When my mother reached her late fifties, I entered seminary (a good story for her to tell to lots of people). What my mother did not realize was that a woman even older than she would begin to pay me a particular kind of attention.

Eighty years old, Katie had been a member of a religious congregation for fifty years when I met her. Meeting at Mass sometimes, we enjoyed the kind of conversations we kept having. It became a custom to arrange an occasional afternoon over convent china and to sit across from one another on cane-back furniture. She asked about my family and my training, about my experience with daily prayer and retreats. We would sometimes walk under the crepe-myrtle trees lining the walkways on the convent grounds. I heard about her family in Columbus, Ohio, and the discernment that had led her to convert and to embark upon her long, productive years in the convent.

When her sister died and her Ohio home was sold, Katie was sent some early photographs of herself. The pictures show a Katie before she entered religious life – earnest, soulful, intelligent. In a comment she had written to a family member on the back of one of the pictures, she poked fun at the seriousness of her expression.

One day Katie gave me two of those photographs. They would end up lost in the province archives if they were still in her room at her death, she confided in me. Katie seemed to want to acknowledge the kind of friendship we had enjoyed. They have gone with me wherever I have lived for the past thirty-five years.

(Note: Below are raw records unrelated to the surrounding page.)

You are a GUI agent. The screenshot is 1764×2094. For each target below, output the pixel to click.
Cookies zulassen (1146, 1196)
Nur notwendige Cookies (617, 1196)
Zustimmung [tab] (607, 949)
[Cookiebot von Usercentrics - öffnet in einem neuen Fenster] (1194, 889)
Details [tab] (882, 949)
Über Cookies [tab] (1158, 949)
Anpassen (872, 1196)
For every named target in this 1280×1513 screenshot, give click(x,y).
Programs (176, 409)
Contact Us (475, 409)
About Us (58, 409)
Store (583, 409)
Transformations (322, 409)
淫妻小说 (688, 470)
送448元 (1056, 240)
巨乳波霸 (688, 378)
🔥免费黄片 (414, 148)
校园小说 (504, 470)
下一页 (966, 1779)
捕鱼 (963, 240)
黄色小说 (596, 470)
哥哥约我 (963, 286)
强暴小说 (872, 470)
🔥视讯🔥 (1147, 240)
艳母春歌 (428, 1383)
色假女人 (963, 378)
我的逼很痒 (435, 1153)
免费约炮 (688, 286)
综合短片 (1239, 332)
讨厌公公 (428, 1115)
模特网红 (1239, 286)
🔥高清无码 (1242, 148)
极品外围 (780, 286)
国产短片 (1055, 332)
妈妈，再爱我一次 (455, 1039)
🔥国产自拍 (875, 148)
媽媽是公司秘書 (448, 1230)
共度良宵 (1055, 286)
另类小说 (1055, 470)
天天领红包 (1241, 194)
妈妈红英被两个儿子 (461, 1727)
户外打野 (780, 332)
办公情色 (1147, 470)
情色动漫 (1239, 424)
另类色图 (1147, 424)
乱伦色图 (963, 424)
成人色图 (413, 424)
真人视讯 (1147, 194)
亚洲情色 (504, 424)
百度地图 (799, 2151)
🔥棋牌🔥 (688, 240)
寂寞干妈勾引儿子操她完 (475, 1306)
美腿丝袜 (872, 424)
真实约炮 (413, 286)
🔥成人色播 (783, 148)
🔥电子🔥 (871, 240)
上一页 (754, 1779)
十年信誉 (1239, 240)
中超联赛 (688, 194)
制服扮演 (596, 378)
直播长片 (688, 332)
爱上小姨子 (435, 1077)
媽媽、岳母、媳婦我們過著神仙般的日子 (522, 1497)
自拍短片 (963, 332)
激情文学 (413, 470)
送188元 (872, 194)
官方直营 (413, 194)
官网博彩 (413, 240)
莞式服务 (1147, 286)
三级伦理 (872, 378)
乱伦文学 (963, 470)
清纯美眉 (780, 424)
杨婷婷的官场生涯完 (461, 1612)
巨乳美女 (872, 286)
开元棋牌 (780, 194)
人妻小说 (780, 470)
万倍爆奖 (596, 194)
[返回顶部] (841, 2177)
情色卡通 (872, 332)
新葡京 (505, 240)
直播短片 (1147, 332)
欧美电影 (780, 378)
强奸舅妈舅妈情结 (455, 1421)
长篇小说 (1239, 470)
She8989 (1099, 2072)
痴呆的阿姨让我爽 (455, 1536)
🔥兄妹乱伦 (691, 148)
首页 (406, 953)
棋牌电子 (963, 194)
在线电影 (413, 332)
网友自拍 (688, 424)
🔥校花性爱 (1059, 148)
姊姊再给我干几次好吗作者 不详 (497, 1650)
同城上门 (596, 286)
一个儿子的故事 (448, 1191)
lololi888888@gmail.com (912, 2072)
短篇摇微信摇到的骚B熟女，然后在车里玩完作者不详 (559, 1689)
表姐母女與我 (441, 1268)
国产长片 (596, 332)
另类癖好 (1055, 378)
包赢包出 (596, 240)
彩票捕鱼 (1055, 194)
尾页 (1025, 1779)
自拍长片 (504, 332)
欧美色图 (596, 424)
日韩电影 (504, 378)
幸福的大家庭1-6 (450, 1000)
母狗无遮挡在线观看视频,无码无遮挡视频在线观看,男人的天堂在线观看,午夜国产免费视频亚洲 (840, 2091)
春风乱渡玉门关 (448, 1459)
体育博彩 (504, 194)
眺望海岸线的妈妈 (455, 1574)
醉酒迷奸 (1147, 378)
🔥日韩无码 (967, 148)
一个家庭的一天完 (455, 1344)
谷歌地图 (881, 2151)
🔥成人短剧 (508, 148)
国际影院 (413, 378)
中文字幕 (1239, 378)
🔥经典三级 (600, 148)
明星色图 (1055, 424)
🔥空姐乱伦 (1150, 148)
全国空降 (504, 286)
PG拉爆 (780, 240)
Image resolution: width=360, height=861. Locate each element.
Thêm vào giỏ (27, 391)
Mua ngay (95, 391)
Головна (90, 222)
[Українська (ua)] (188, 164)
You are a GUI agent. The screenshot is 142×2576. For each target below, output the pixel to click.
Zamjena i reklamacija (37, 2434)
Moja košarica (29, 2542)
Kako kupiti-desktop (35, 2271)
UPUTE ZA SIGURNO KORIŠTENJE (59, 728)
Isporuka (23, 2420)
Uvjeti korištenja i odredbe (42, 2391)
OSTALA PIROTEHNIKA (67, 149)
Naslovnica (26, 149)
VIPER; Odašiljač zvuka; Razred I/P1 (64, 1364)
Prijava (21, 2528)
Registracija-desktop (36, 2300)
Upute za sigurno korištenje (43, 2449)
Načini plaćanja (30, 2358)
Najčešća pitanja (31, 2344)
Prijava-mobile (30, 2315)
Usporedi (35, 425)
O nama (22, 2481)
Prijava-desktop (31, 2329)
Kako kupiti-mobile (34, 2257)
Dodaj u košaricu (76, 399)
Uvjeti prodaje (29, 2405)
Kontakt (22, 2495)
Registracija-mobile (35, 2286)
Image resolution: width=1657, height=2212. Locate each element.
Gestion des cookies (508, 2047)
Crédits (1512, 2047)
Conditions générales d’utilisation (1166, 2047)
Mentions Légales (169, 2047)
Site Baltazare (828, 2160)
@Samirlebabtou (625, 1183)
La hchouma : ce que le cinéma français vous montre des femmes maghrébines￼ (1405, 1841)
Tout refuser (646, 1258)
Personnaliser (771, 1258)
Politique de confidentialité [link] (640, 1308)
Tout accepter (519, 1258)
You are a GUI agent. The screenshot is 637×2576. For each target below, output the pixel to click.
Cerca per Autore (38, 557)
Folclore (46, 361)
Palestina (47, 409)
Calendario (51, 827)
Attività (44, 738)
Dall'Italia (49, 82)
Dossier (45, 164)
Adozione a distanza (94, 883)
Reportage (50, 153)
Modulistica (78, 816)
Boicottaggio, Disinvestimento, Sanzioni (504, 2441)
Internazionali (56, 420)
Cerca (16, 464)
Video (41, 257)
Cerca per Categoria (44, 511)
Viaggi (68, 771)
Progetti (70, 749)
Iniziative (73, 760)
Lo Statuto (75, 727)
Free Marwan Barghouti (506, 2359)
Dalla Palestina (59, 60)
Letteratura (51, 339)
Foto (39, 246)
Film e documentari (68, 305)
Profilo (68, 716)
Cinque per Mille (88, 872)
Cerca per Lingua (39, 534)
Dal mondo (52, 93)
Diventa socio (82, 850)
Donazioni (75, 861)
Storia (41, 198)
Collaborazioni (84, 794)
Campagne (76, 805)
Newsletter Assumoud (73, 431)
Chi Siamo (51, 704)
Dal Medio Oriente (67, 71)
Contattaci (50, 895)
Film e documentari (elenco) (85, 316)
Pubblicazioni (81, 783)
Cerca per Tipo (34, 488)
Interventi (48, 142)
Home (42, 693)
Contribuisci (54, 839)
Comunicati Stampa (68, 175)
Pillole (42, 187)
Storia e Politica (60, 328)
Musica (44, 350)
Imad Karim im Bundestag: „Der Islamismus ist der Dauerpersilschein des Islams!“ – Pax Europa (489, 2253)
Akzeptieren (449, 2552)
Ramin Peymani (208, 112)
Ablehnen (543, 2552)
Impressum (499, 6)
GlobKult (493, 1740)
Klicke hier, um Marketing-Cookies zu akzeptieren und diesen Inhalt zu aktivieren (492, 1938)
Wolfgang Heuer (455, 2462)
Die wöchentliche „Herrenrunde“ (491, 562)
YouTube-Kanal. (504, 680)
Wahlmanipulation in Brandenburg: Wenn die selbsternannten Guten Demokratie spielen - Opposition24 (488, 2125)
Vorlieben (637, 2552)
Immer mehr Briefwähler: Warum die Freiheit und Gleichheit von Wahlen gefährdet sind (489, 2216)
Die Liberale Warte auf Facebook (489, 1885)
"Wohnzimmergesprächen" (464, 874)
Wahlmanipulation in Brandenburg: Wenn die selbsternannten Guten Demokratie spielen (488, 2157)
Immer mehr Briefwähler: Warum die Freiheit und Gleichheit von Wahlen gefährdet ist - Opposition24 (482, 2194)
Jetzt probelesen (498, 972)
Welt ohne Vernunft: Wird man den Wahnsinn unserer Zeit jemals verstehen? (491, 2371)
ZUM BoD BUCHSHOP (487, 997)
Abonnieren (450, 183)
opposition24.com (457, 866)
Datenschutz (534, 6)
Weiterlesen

The sun this morning hit the cabinet in my apartment as I sat reading the opening chapters of The Red and the Black. On this day off from work at the end of a momentous year, I was ready for the different world of bourgeois society in post-Napoleonic France.

Alert to the look of my home and alert to the transforming power of good questions, I was ready to nod in gratitude to my two mothers as well.

1 comment:

Anonymous said...

Donald,
Katie continues to smile down on (or rather up at) you with her mother's love. Thank you for allowing me to share in that filial relationship. Your blog put a warm smile on my face this Epiphanic day.